To access all pending friendships you can use an association:

has_many :pending_friends,
         :through => :friendships,
         :source => :friend,
         :conditions => "confirmed = 0"  # assuming 0 means 'pending'

To make the friendship bidirectional, you may want to replace your boolean confirmed column with a string status column that has one of the following three values: 'pending', 'requested' and 'accepted' (optionally 'rejected'). This will help keep track of who made the friendship request.
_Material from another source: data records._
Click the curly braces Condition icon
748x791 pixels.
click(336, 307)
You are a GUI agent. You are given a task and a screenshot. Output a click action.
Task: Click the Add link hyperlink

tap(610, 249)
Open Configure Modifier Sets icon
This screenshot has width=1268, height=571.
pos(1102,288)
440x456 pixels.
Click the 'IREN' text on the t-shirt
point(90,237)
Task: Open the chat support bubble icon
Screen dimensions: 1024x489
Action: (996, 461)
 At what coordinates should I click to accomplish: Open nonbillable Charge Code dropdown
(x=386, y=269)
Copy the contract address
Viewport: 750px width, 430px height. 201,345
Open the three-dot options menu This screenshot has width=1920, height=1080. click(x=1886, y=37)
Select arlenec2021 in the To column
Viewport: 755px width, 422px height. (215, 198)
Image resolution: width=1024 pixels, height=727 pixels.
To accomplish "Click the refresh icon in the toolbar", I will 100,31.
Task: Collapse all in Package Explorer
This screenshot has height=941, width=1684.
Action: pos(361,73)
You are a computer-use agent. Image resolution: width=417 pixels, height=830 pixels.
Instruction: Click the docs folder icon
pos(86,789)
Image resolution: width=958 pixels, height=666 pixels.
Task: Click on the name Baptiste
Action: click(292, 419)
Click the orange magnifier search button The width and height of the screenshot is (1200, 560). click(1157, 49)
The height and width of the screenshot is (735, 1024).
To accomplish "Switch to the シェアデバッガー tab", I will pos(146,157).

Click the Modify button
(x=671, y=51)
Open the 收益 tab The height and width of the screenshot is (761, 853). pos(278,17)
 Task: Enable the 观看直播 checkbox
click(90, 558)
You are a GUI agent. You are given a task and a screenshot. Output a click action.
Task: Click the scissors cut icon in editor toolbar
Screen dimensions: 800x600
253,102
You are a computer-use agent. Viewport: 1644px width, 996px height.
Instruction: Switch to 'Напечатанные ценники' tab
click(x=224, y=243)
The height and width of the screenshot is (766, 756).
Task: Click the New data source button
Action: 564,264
When a friendship request is sent (say from Foo to Bar), you create two friendship records (encapsulated in a transaction): one requested and one pending to reflect resp. that Bar has a requested friendship from Foo and Foo has a pending friendship with Bar.

  def self.request(user, friend)
    unless user == friend or Friendship.exists?(user, friend)
      transaction do
        create(:user => user, :friend => friend, :status => 'pending')
        create(:user => friend, :friend => user, :status => 'requested')
      end
    end
  end

When the friendship is accepted (e.g. by Bar), both friendship records are set to accepted.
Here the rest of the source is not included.